12/02/2023
Just when you think you have it all figured out, you start to question what you’re even doing. Can you relate? Maybe. Maybe not. That’s how my life works. The more I grow and learn the more I realize I have so much more growing and learning to do.
One of my biggest struggles through my personal business, hasn’t been finding the success, but how to tell other people HOW I found my success. Anything that you do and you’re good at seems simple to you, right? The clarity of life now has been opened so many doors and has also allowed me to discover how my influence can be a positive impact. I didn’t picture myself being where I am right now, giving anyone advice. My problem has been that alone. I haven’t had enough faith in what I was sharing because of the level of simplicity I’ve always seen it at. I struggled breaking down my knowledge of my calling for others to understand. To be clear, it’s not “required” to help others understand, BUT it is the best feeling in the world to be able to genuinely help others reach their desired goals and dreams.
Starting this path of helping others, I began to lose site of what I was even trying to accomplish or what I even really knew. You see, I wanted the success for them so bad, sometimes even more than them, that I was in such desperation to make it happen. Don’t do things out of desperation. I preach that, I know that. I have faith that God will take care of any situation in my life that feels out of control, because I’m not even in control. I’ve always treated my business that way. I do what I know I’m supposed to do, and give the rest up. This creates a relaxed approach and has led to an effortless flow of my business. YES, I have worked hard, and no, it hasn’t always been easy, but I love it. I love every single thing about it. Not everyone is like me.
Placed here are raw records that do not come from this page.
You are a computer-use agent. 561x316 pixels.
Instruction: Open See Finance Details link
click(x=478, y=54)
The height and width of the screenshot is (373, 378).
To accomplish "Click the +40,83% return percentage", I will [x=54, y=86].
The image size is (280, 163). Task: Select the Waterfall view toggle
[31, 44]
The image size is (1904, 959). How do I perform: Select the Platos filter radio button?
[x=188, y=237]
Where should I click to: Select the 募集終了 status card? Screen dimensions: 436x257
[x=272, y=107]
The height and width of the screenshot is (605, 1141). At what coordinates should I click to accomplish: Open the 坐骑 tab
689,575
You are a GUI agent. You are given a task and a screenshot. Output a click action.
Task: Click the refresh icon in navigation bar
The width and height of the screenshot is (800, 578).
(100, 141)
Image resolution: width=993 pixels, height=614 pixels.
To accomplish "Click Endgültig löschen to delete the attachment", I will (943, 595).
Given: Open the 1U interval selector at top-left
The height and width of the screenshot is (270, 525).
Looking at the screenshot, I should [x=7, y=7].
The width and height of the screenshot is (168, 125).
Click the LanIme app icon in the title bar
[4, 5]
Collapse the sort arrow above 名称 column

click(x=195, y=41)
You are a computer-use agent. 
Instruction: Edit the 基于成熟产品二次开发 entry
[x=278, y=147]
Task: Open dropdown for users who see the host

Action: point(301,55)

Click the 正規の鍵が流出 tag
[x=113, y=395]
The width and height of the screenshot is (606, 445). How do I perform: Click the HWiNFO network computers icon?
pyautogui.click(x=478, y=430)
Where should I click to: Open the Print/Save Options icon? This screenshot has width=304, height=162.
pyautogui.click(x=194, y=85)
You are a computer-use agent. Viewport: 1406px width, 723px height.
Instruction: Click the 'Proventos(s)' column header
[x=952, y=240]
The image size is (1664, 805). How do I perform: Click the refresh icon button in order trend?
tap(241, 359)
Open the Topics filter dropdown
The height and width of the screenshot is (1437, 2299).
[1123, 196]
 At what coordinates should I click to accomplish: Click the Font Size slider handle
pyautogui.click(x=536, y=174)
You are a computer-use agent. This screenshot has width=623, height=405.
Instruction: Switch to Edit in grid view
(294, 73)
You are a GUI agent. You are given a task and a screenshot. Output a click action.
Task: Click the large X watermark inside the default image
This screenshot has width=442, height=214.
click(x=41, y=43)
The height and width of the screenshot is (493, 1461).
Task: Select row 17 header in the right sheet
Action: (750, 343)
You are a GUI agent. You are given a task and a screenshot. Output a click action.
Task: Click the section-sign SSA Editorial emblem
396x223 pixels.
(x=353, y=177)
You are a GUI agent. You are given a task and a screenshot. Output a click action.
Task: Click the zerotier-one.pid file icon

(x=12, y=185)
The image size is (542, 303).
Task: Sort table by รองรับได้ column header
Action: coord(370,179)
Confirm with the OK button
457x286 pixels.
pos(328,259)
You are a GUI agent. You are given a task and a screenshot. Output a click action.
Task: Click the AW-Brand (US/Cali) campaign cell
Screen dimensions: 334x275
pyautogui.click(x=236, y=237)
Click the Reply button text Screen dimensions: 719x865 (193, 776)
Before I discovered where I was going with helping others, I wasn’t in that mode. I was in desperation mode. I wanted to help so bad, and have the answers so bad that I found every source I could possibly give them, made my own training, tried to guide them, but completely missed it be a long shot. When what I originally suggested, how I do things, didn’t work, I panicked. I knew it worked! It had to work! Why wasn’t it working?! I had to dig deeper. I gave up on “my way” and put all of my focus on sources outside of me. Sources I didn’t even use, instead of digging deeper in what I already found as simple. The hardest part of my business has been trying to break this down for others.
The problem with the outside sources wasn’t the outside sources. The problem was my lack of faith and my lack of belief. The effortlessly confident easy flowing business I ran, didn’t have a congruent foundation.
I love my life and I love my business!